Ipsos-Insight’s quarterly tracker of American digital music behaviours TEMPO reveals that the majority (62 per cent) of fee-based downloads were burned to a CD. More than half (56 per cent) were added to a custom playlist, and 26 per cent were transferred to a portable MP3 player.

The research also found that downloaders are burning an average of two separate copies of the digital music they have purchased online.

Director for Ipsos-Insight's Technology & Communications practice, and author of the Tempo tracking research study Matt Kleinschmit said: "In the past year, high-profile litigation by the RIAA towards high-volume individual file-sharers coupled with the launch of several new consumer-friendly fee-based online music services has prompted many downloaders to experiment with paid downloading for the first time.

"This is the clearest sign yet that American music enthusiasts are becoming increasingly dependent on digitally formatted and distributed music, and as a result, are sampling many of the recently launched fee-based online music services to find a legal means of online music acquisition. The next order of business for fee-based online music services is to both continue to lure new consumers to their respective services, as well as retain users who may be visiting for experimentation purposes only."

Online digital music experimentation is primarily fuelled by American downloaders aged 25 to 54 (25 per cent among 25 to 34 year olds; 26 per cent among 35 to 54 year olds). Male and female American downloaders are roughly equally as likely to have paid to download digital music off of the Internet (21 per cent and 18 per cent, respectively).
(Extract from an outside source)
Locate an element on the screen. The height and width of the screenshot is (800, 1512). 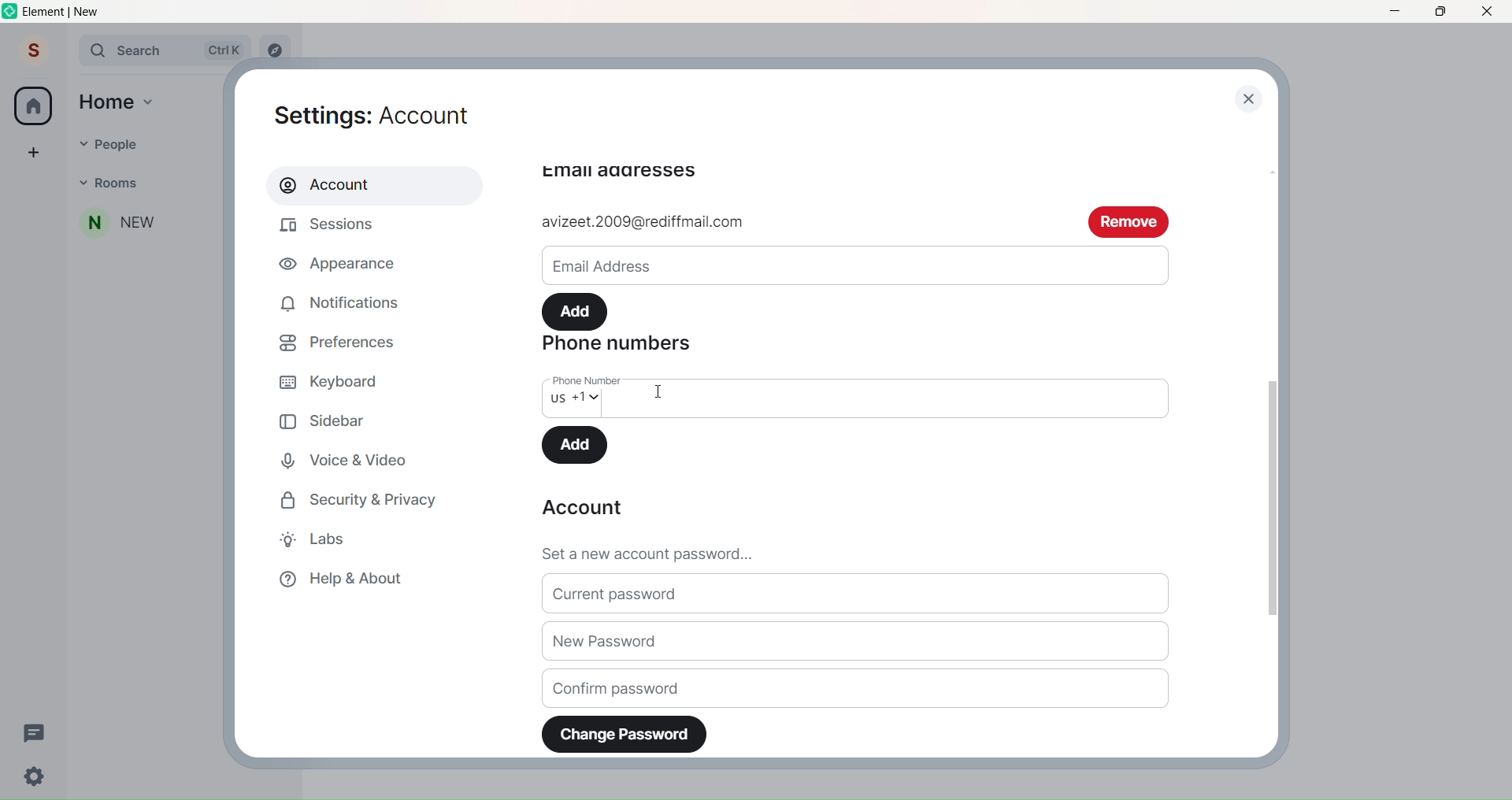
Quick Setting is located at coordinates (36, 778).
Kleinschmit added: "While these downloaders do appear to require the ability to burn files and transfer music to portable devices at their leisure, it is interesting that few of these consumers are doing so in excess. Given the relatively adolescent stage of consumer experimentation with these services, it will be important to closely monitor fee-based digital music file usage activity in order to anticipate the impact of any modified usage limitations on user satisfaction and retention."